Recent years have seen an increase in field recordings with the development of microphone array techniques, and our knowledge of the natural repertoire of echolocating bats is steadily growing (Hulgard et al., 2016; Jensen & Miller, 1999; Koblitz, 2018; Seibert et al., 2015; Surlykke & Kalko, 2008). Array recordings hold several advantages over traditional single‐microphone survey setups. The major advantage is the ability to localize the calling bat (Koblitz, 2018). Single microphone recordings do yield spatial information but, without the knowledge of location, the bat can be in any direction around the microphone out to the maximum detection distance dictated by the microphone's sensitivity and directionality and by the source parameters of the bat (source level, frequency, and directionality) (Ratcliffe & Jakobsen, 2018). The array provides an accurate estimate of the bat's location at the time of call emission and thus allows us to relate all source parameters to where the bat is in space and how it is moving. The location of the bat then allows us to compute source levels and with enough receivers also the direction and shape of the echolocation beam (Jakobsen et al., 2015; Jakobsen & Surlykke, 2010; Koblitz, 2018; Kounitsky et al., 2015; Seibert et al., 2015) which provides crucial insight into how the bat senses its environment through echolocation.

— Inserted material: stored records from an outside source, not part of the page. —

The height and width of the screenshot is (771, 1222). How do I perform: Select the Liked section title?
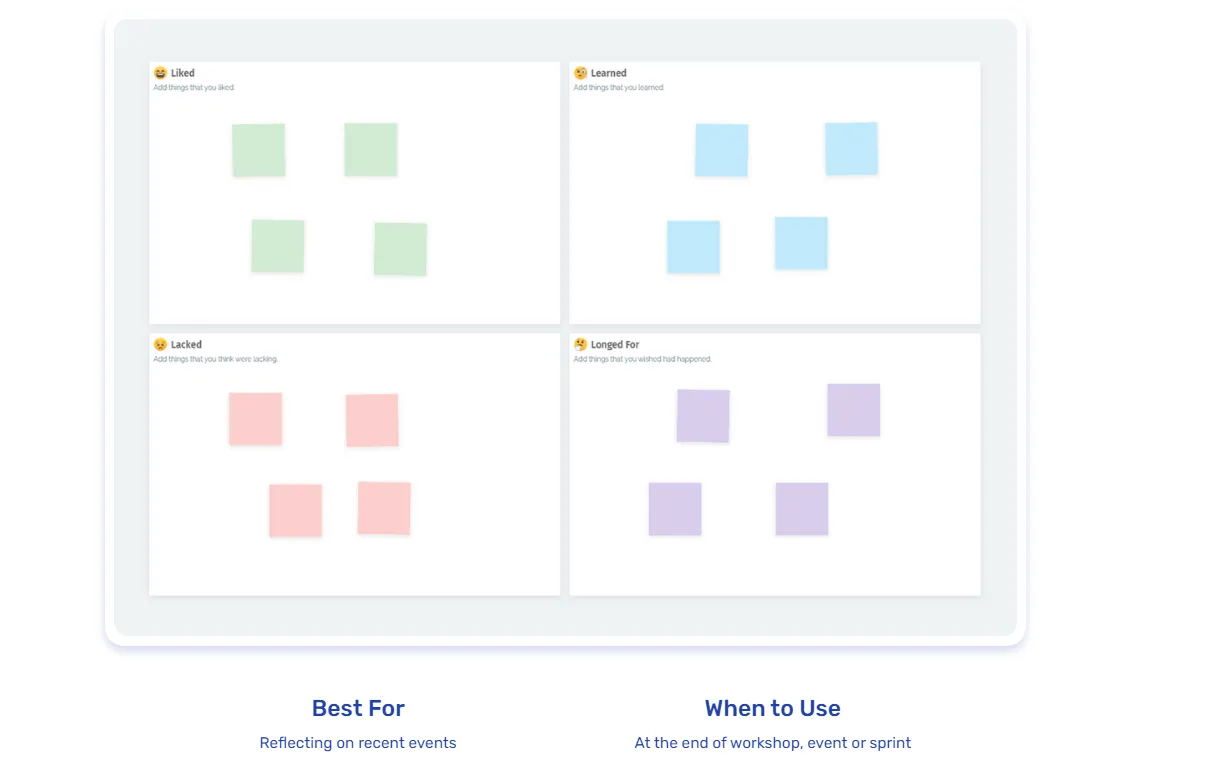click(x=183, y=73)
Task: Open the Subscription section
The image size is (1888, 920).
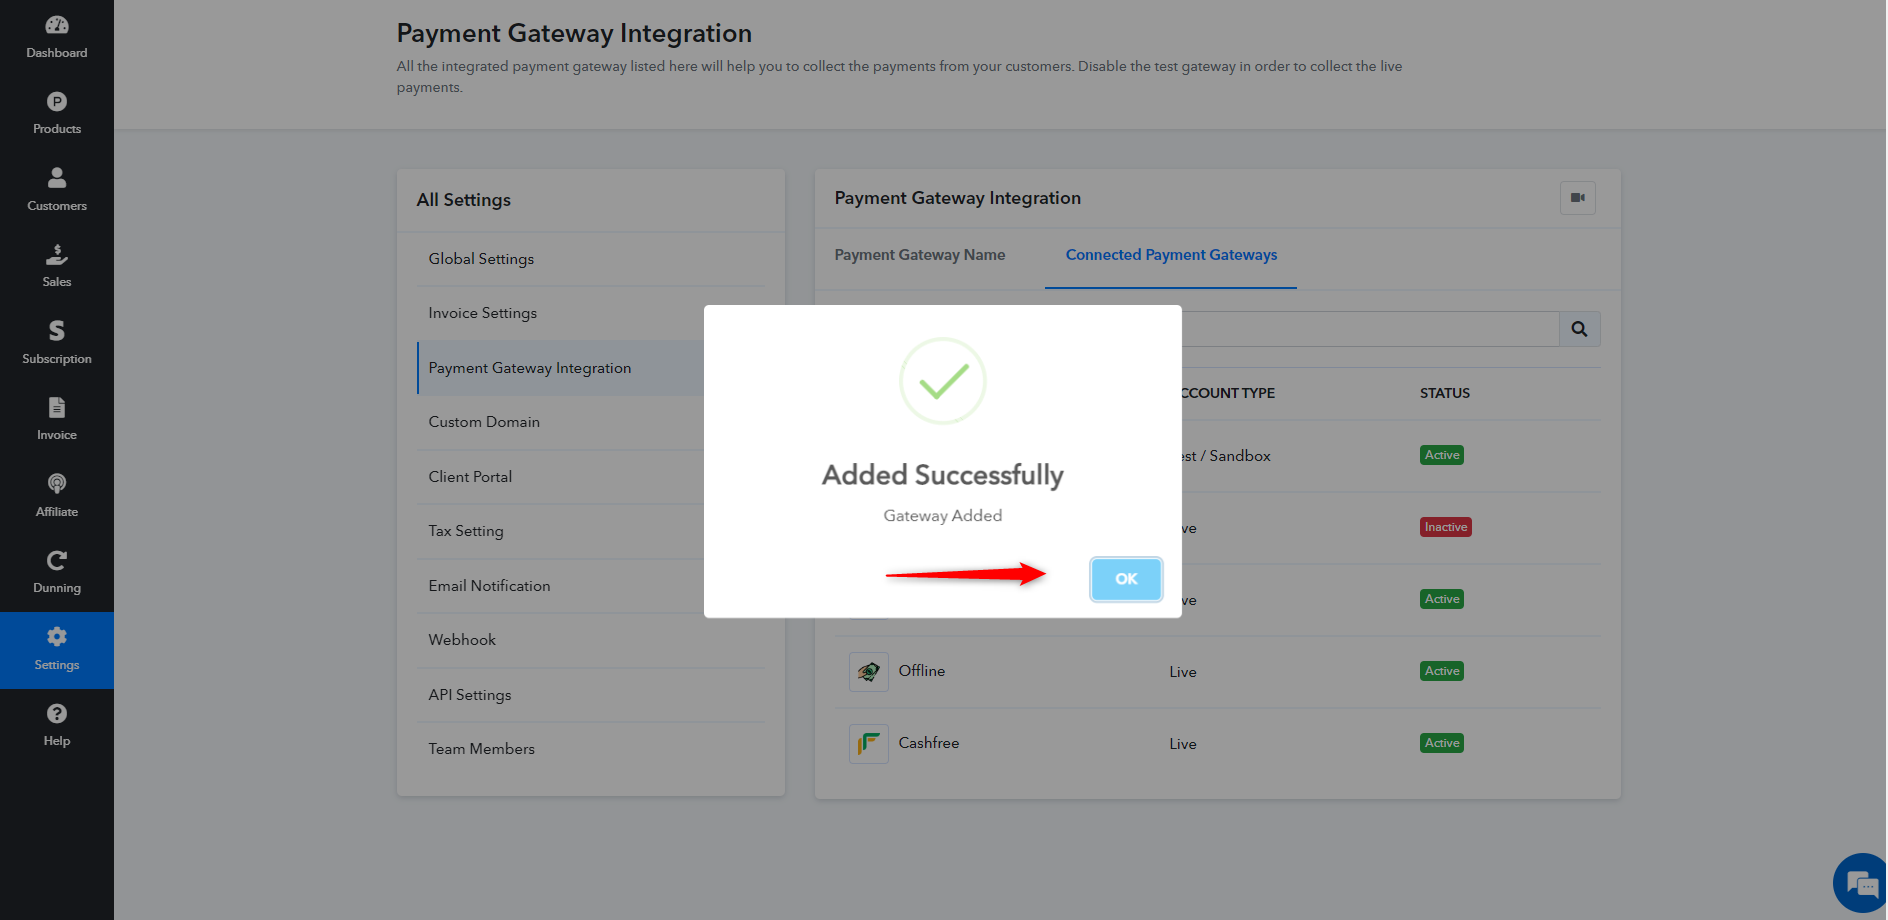Action: point(57,343)
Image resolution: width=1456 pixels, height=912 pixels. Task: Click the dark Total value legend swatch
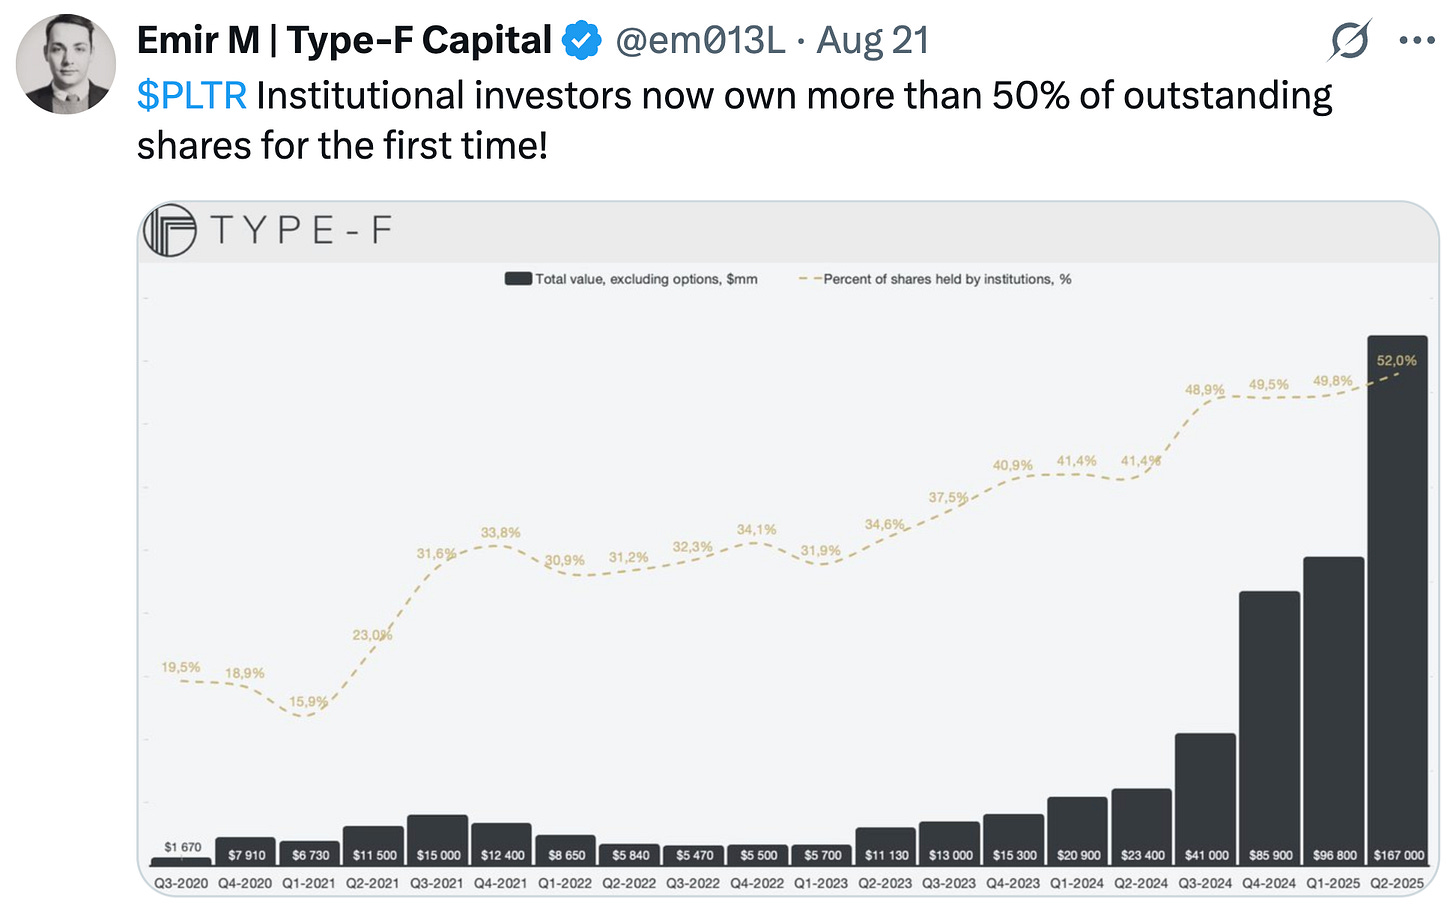pyautogui.click(x=518, y=279)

However, even with recent methodological advances, it is very apparent that array techniques severely undersample the habitats used by bats. Standard array setups are limited in their geographic placement, that is, near the ground or mounted on trees and other structures, and they are, unlike the bats, not movable within a short time period and thus cannot actively adapt to the bats' changing movement patterns. Several studies show that many bats fly above the canopy and some species fly up to, and above, 1000 m with peak activity around 500 m above ground. There are even reports of bats flying up to 3000 m above ground (Gillam et al., 2009; Griffin & Thompson, 1982; McCracken et al., 2008; Williams et al., 1973). Array techniques are generally limited to the localization of echolocating bats within ~30 m of the array (Holderied & von Helversen, 2003; Hulgard et al., 2016; Koblitz, 2018; Surlykke & Kalko, 2008).

The development of miniaturized bat‐borne acoustic tags rectifies many of the limitations possessed by large microphone arrays as data are recorded from any habitat the bat moves in while wearing the tag (Cvikel et al., 2015; Stidsholt et al., 2019; Stidsholt, Greif, et al., 2021; Stidsholt, Johnson, et al., 2021). But bat‐borne acoustic tags are also limited by recording off axis and by the carrying capacity of bats, currently limiting the use of tags to bats above 12 g at best (Egert‐Berg et al., 2018; Stidsholt et al., 2019). This restricts their general usability given that the median estimated body mass for all bats (including the large non‐echolocating pteropodids) is 12 g and the mode is 5 g (Arevalo et al., 2020).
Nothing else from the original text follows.